Its not as grand as a lot here but planning to have: 

-Insulated electric roller door
-Plenty of power points with one USB socket by the work bench
-Wifi will be fine as its attached and right next to the router
-I have a spare TV so will put the on the wall with freesat
-Craftsman adjustable hydraulic garage stool
-Interlocking floor tiles I have found cheaper in the states so will bring them back next time I'm out there
-Good lighting and painting it white


----------



## 47p2 (Jun 17, 2007)

Uncle Winnet said:


> im currently planing my garage and 1 thing im planning to do is to install a 2 post lift later down the line so im haveing the floor layed for the REQUIRED 6 inch ( 150MM ) THICKNESS to take the lift


You sure 6" is enough for a 2 post lift.

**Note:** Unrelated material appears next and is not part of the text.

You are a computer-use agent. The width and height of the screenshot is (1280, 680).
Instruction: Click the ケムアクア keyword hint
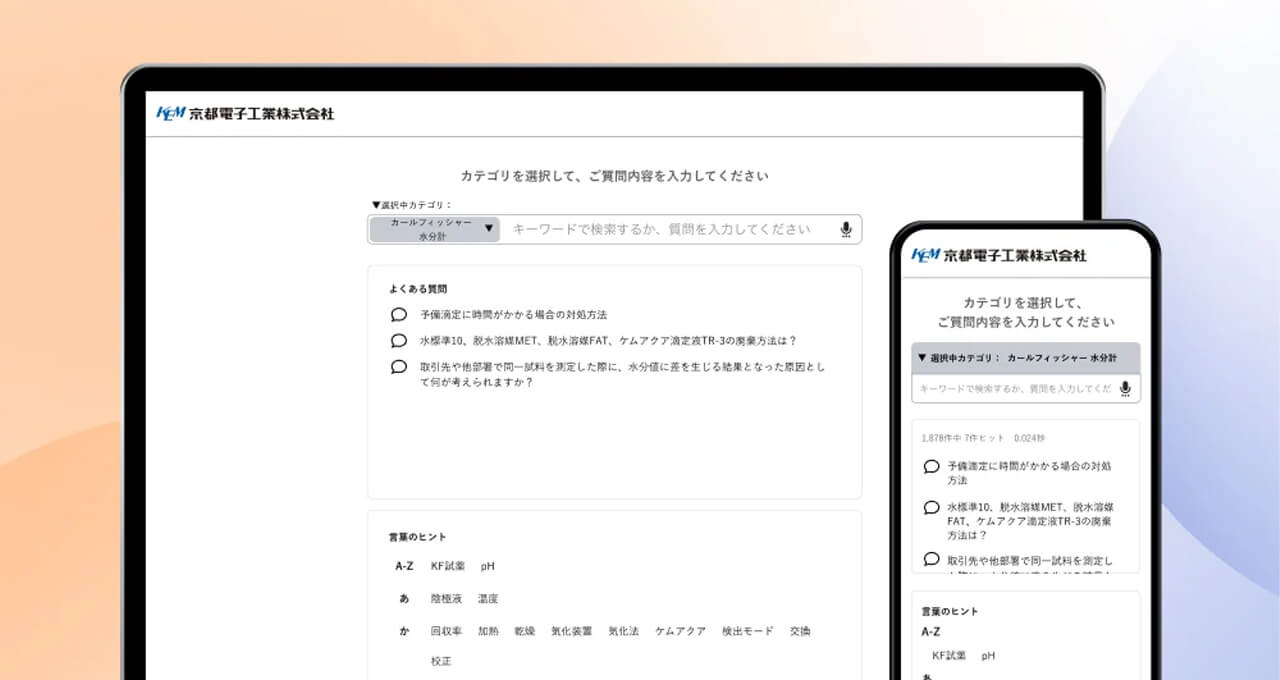coord(679,631)
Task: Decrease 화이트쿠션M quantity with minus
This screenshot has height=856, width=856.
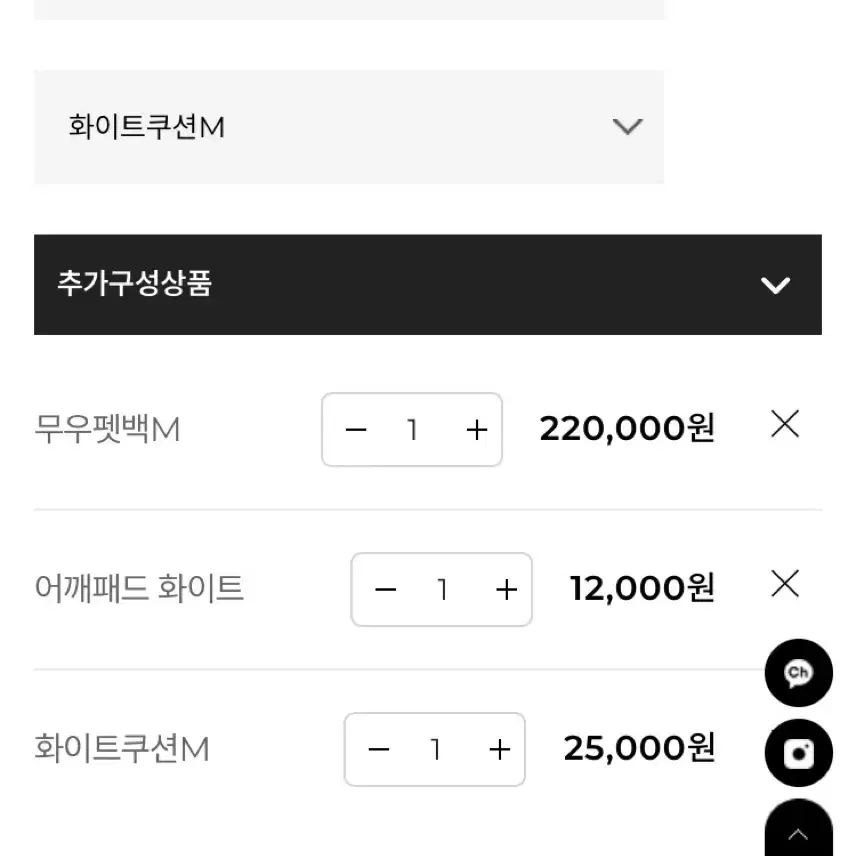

My 4 post lift is sitting on 8" of concrete as per the spec of the manufacturers and from what I know 2 post lifts need more that 4 posts lifts


----------



## m00k (Mar 22, 2007)

Some good points thanks guys...

Have a few old lcd TVs kicking about so hey could be put to good use maybe even stretch to a cheap sound bar but have a decent enuff technics midi seperates system from back in the day would maybe even do

Boiler will be in there so def contemplating a radiator and mr max has kindly given me the link of www.jaseals.com or uk to order up draft excluders for the garage door

Don't think I will ever have the use of a lift in there tbh as much as I would like one...

It'll prob be 10-11 ft wide and 20ft long so nothing massive or industrial

Hope to get mats for the flooring too

Gonna be left plumbed for a sink hot and cold feed and waste with an outdoor socket and hot water tap outside too

Have some extra fluorescent tube lighting lined up too and will be a plastered finish so easy painted if builder doesn't get that finish

At least six double socket power points


----------



## Pinky (Feb 15, 2008)

An outside area which has good drainage for a wash bay might be good to and maybe back wall all with shelf space and cupboards for all your stuff and tools .


----------